**To do**
Please report every line of the material below that contains the string "pyautogui", copying each such line in full.

** begin **

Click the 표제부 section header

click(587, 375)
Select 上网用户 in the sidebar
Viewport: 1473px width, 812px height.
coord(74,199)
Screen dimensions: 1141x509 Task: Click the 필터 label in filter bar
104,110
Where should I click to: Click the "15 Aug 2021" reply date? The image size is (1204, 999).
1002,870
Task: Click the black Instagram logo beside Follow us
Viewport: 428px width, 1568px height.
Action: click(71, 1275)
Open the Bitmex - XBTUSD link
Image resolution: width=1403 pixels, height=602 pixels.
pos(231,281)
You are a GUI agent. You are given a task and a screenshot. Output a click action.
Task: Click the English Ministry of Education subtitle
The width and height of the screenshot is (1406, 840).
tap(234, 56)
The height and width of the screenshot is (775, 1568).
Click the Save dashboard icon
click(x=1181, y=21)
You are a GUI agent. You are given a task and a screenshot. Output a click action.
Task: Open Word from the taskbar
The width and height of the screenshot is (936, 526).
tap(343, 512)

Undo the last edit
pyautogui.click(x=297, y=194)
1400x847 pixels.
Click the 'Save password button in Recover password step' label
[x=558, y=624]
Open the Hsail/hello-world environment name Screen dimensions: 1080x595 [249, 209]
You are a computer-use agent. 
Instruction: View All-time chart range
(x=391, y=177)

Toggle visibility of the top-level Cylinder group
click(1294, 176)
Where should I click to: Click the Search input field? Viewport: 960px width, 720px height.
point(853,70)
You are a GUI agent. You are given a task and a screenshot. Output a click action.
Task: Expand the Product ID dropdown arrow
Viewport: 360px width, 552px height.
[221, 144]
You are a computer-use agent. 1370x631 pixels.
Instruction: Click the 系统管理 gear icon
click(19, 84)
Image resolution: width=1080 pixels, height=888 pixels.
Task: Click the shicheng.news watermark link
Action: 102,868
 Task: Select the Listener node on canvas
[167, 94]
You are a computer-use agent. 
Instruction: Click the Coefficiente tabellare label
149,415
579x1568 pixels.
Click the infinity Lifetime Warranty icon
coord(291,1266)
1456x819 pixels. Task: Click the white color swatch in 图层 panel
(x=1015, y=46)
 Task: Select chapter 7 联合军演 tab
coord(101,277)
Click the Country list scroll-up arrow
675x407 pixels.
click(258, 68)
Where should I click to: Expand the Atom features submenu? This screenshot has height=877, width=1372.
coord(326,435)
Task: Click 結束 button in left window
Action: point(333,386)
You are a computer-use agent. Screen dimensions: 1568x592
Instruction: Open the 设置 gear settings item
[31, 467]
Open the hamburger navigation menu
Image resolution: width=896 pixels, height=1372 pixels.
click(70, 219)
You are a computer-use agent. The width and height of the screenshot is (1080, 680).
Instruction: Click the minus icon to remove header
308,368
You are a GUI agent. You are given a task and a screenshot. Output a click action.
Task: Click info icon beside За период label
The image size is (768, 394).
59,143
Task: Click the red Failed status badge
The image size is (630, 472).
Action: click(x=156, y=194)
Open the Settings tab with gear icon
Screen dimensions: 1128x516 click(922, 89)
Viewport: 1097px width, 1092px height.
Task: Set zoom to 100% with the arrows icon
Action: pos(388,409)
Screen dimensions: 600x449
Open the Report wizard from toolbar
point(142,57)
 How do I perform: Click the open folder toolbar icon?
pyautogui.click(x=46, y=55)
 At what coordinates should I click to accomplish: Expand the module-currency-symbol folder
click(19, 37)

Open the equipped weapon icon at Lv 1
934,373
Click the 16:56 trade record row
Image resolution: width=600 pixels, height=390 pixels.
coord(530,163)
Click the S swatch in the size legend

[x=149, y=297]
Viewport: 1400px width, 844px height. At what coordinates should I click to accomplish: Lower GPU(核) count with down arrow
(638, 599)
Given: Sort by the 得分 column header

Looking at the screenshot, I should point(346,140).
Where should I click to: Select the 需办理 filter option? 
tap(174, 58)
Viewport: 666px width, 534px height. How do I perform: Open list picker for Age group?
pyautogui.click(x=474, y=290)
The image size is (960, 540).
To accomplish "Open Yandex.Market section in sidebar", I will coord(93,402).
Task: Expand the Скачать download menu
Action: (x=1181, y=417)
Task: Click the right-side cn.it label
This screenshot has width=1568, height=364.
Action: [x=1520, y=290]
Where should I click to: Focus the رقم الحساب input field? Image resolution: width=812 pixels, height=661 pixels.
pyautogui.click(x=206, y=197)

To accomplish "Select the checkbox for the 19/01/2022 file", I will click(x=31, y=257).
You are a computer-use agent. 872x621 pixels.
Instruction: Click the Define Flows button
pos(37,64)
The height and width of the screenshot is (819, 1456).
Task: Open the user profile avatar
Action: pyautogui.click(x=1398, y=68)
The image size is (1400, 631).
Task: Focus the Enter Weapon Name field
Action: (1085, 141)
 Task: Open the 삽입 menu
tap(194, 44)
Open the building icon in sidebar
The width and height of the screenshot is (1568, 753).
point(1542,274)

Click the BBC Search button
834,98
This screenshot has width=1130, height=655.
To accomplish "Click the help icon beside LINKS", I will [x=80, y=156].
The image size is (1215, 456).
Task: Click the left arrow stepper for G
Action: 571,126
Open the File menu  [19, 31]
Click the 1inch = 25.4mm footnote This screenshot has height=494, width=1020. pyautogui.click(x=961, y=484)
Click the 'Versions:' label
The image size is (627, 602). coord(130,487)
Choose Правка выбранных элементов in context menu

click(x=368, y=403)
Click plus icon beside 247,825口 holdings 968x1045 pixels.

** end **

**Full output**
pyautogui.click(x=297, y=194)
pyautogui.click(x=46, y=55)
pyautogui.click(x=474, y=290)
pyautogui.click(x=206, y=197)
Action: pyautogui.click(x=1398, y=68)
Click the 1inch = 25.4mm footnote This screenshot has height=494, width=1020. pyautogui.click(x=961, y=484)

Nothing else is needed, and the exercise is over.